1982. University of Cincinnati closes its SAE chapter after a racist party held on MLK Day. 

1992. Texas A&M chapter hosts “jungle fever” party featuring black face and slave hunts 

2011. Black student George Desdunes hazed to death through alcohol poisoning 

2014. University of Arizona chapter members’ hate crime against Jewish students 

But should SAE be singled out in all this? Absolutely not. Racism and discrimination are no strangers in the American greek system. Here are 12 cases in other frats and sororities.

“We have to remember that the greek letter system in the United States was founded on pretty harsh and legally supported exclusionary practices. here’s a normal, mundane type of racism that functions every day, but it’s harder to see. We really shouldn’t be surprised at incidents like this when they get out, as they probably happen a lot behind closed doors.” –Matthew Hughey,  associate professor of sociology at the University of Connecticut

Let’s not forget that it wasn’t that long ago that black students had to be escorted by the army to attend schools. Many parents of current white fraternity and sorority legacies were directly involved in racism within their organizations from discrimination during rush, excessive hazing, and sometimes outright refusal to integrate. Racial minority frats and sororities emerged from this very reason. There is already a long and deep history of racism in the American education system and it only seems to become amplified within the greek system.

The unfortunate truth is that the greek system often houses valued (white) students, children of big donors, and star athletes. This gives them another layer of protection from any persecution. The laxer universities become with punishing misconduct, the more these incidents increase. We see a similar pattern with cases of sexual assault within fraternities. However, this incident and those similar to it get far more attention and criticism because it’s dictionary definition racism. The use of the n word. The explicitness of it all. Implicit, but equally dangerous forms of racism are never met with the same amount of anger. Oftentimes when institutions punish explicit racism, it is because it would tarnish their image if they let it slide. However, they’d be more than willing to let more insidious and subtle forms of racism go unchecked.

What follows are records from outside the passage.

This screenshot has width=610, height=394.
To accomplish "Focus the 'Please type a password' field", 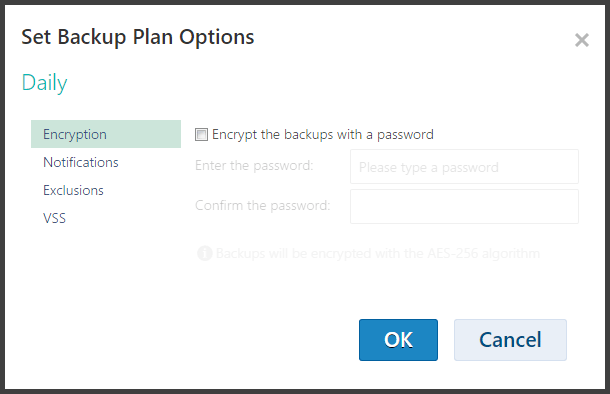I will (x=464, y=167).
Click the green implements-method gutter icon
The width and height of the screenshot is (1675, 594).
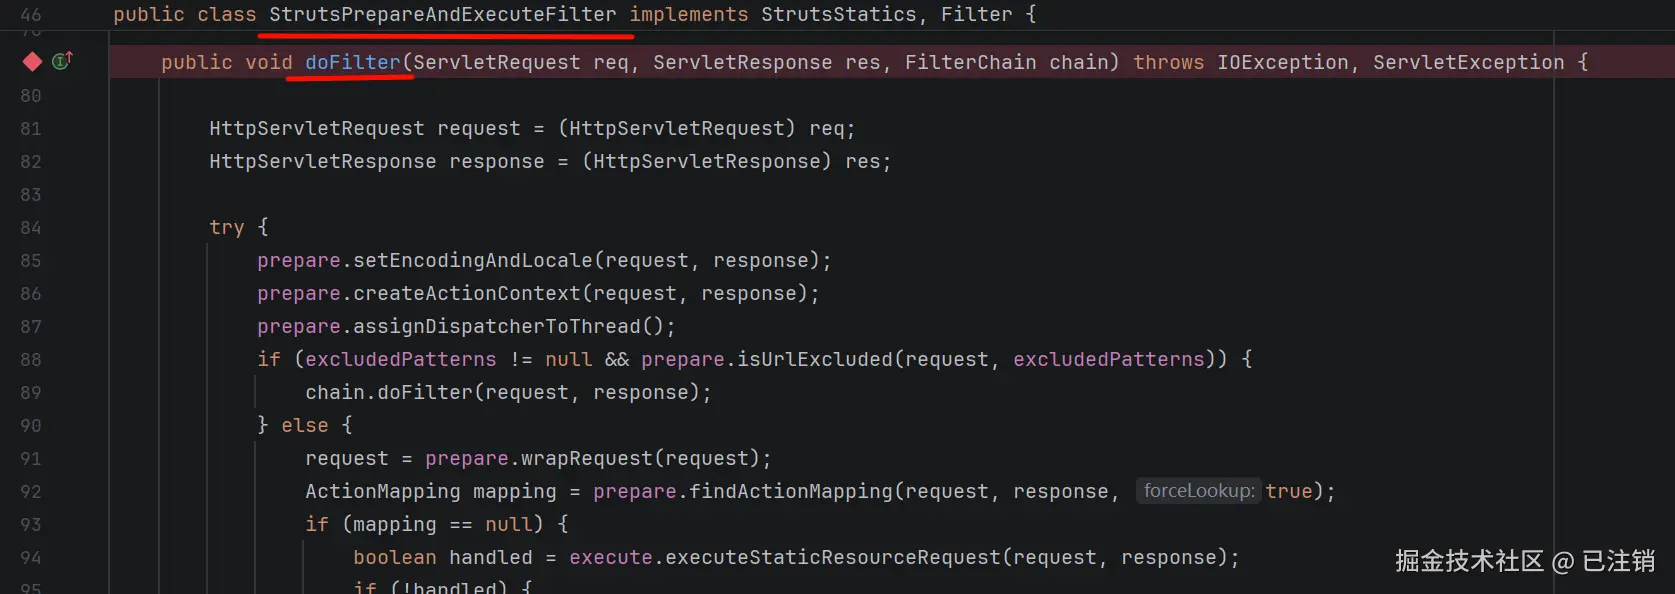click(x=61, y=62)
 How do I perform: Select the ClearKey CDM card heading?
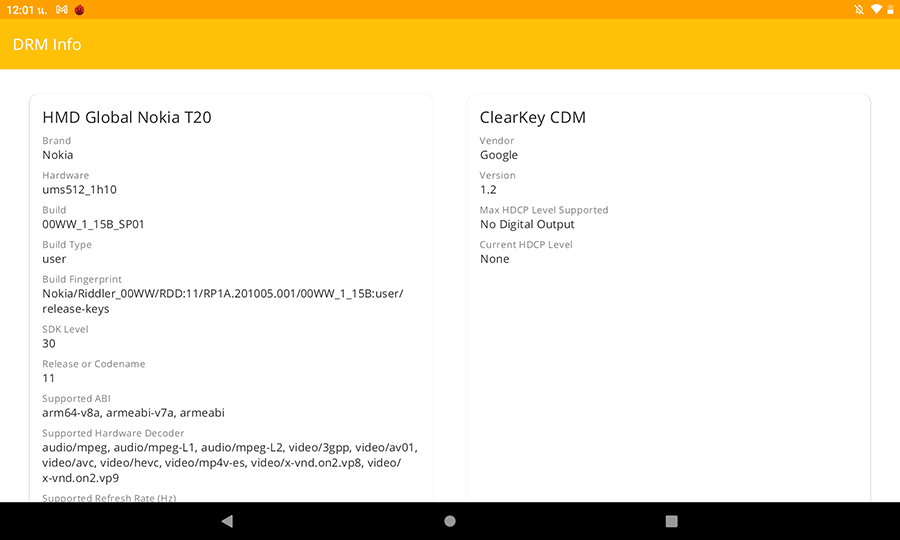pyautogui.click(x=533, y=117)
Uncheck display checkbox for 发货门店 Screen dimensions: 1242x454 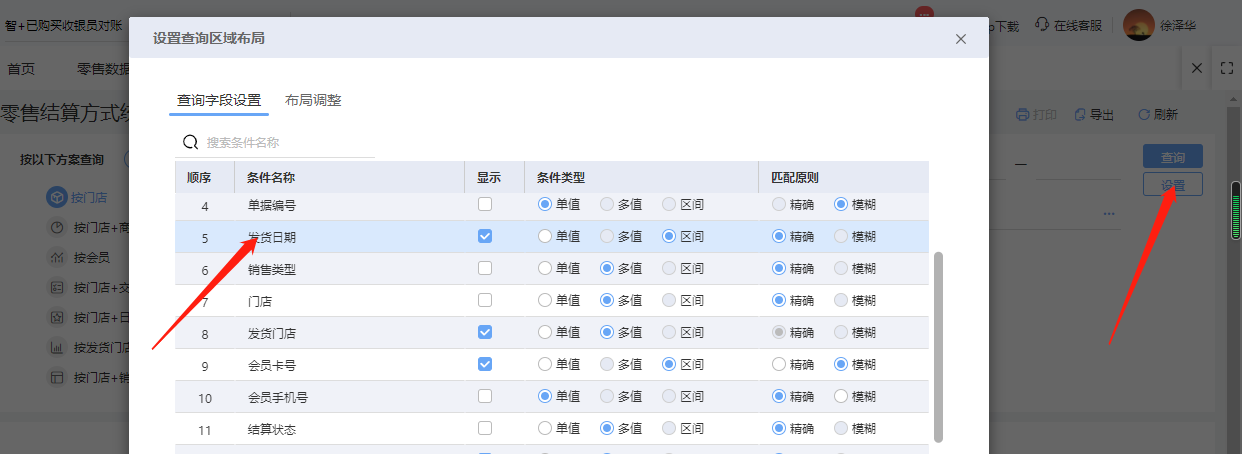coord(485,333)
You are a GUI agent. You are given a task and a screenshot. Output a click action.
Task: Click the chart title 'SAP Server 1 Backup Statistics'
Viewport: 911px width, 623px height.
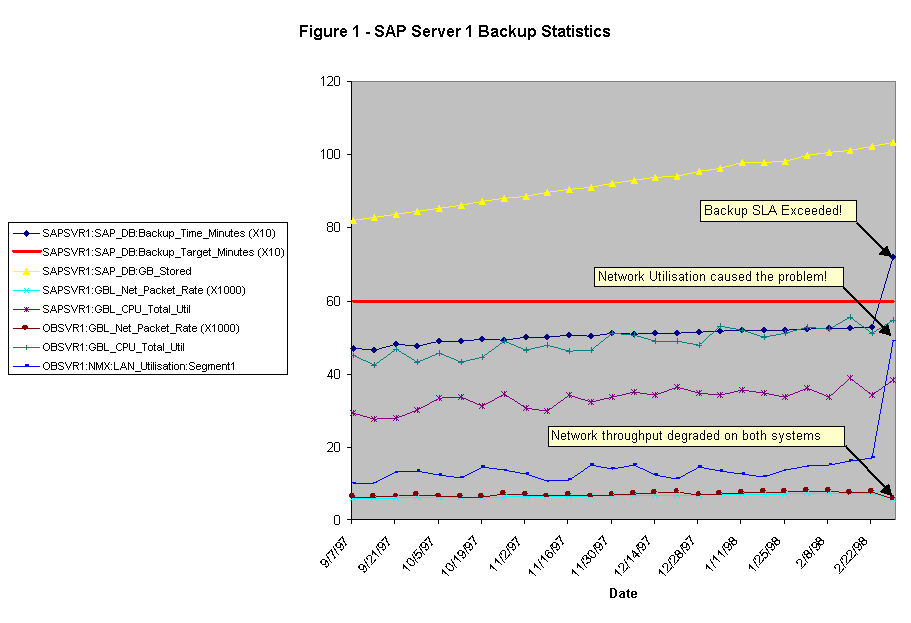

Why is it that the (white) greek system seems to have some immunity that other students aren’t afforded? Is it because they carry the school’s name? Because they come from wealthy families? Or because universities practice a decentralized form of power when it comes to management of these houses, leaving them completely to their own devices? There are too many layers that would require us to dive into many -isms and the history of discrimination in American higher education.

What we do know is that this type of behavior needs to end, full stop. No more excuses for grown men and women being racist. No more excuses for sexual assault. No more excuses for willful ignorance. Universities need to step up and start valuing their students instead of their paychecks and sacred names.